# Tekst do czytania
>>>>
MASŁO SHEA w kosmetykach naturalnych

Materiał stworzony przeze mnie dla portalu Ekoistka.pl i wykorzystany dzięki uprzejmości właścicieli:) Zapraszamy na www.ekoistka.pl!

Masło shea, masło karité, olej z masłosza, masło galam – wiele nazw na jedno niezastąpione naturalne masło. Tym razem przyjrzymy się produktowi, który staje się coraz bardziej popularny w Polsce w swojej czystej postaci, a jego wartość doceniają kobiety na całym świecie.

Jeśli szukacie masła shea w kosmetyku, kryje się ono pod łacińską nazwą Butyrospermum parkii. Imię swe zawdzięcza szkockiemu podróżnikowi Mungo Park’owi, który w XVIII w. jako pierwszy przyjrzał się roślinie od strony naukowej. Pierwszy człon nazwy jest połączeniem słów: butyro czyli masło oraz spermum – nasienie. Nazwa angielska „shea” być może pochodzi z języka afrykańskiego bambra i znaczy „święty”. Faktycznie, dla tamtejszych ludów, wydaje się ono niemal święte – jego owoce stanowią pożywienie, leczą i używa się ich do rytualnych namaszczeń.

Masłosz Parka, zwany również drzewem masłowym, porasta region centralnej Afryki i jest drzewem dorastającym do 25 m wysokości. Uprawia się go na przemysłową skalę m.in. w Sudanie. Co ciekawe, owoce, z których powstaje masło shea, drzewo to rodzi dopiero po dwudziestu latach istnienia. Największe plony osiąga po półwieczu od posadzenia. Orzechy wyglądem i wielością przypominają znajome nam małe śliwki lub oliwki. W odróżnieniu od nich jednak zawierają aż 50 proc. tłuszczu. Na sawannach Afryki sezon zbierania plonów jest wielkim świętem. Według tradycji rozpoczyna go wspólny posiłek i zabawa, a owoce tego świętego drzewa mogą zbierać jedynie kobiety.

Tłuszcz masłosza, w zasadzie nie posiada zapachu i stanowi białą, dosyć twardą masę. Duża zawartość kwasów i katechin zabezpiecza go przed jełczeniem. Dzięki temu jego trwałość przekracza nawet dwa lata. Wykorzystywany jest zarówno w celach kosmetycznych, jak i spożywczych. Aby go rozsmarować na skórze, należy go najpierw lekko ogrzać w dłoniach. Wartość energetyczna masła to 9000 kcal/kg.
<<<<
# Dostępne dane
>>>>
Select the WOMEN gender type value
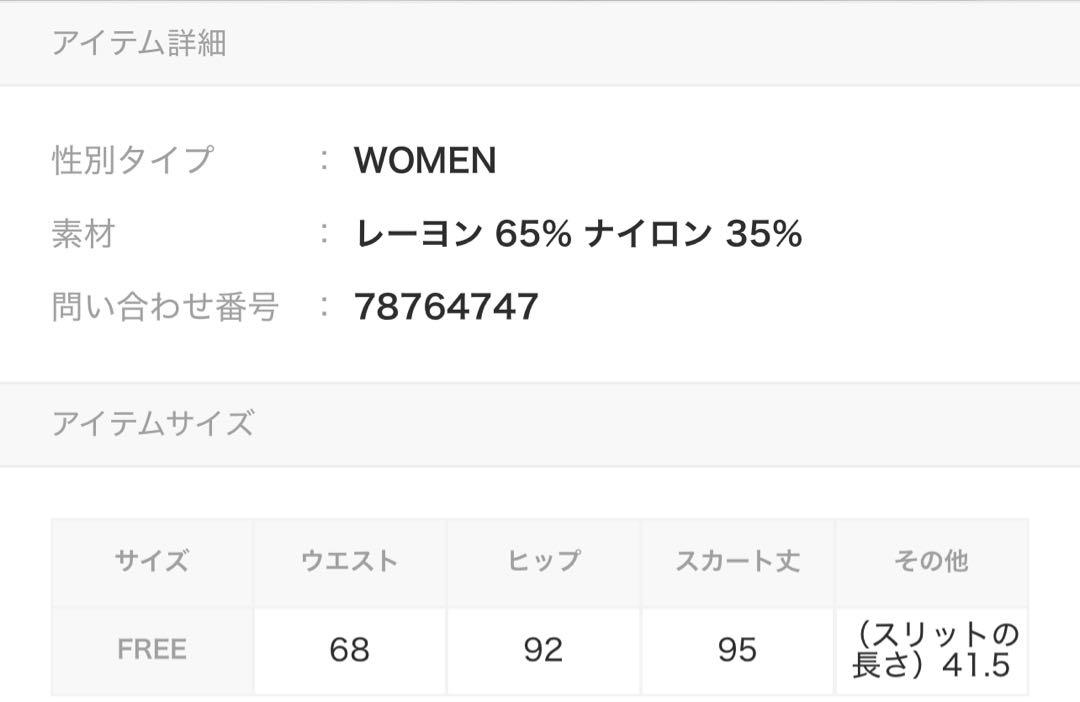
<<<<
# Zadania do wykonania
a – Jak wysoko może urosnąć masłosz Parka według tekstu o maśle shea?
b – Przepisz z tekstu o maśle shea fragment zaczynający się od „Materiał stworzony przeze” i ciągnący się aż do „na całym świecie.”.
Odpowiadaj wyłącznie na podstawie tekstu.

# Odpowiedzi do zadań
a – Do 25 m wysokości.

b –
Materiał stworzony przeze mnie dla portalu Ekoistka.pl i wykorzystany dzięki uprzejmości właścicieli:) Zapraszamy na www.ekoistka.pl!

Masło shea, masło karité, olej z masłosza, masło galam – wiele nazw na jedno niezastąpione naturalne masło. Tym razem przyjrzymy się produktowi, który staje się coraz bardziej popularny w Polsce w swojej czystej postaci, a jego wartość doceniają kobiety na całym świecie.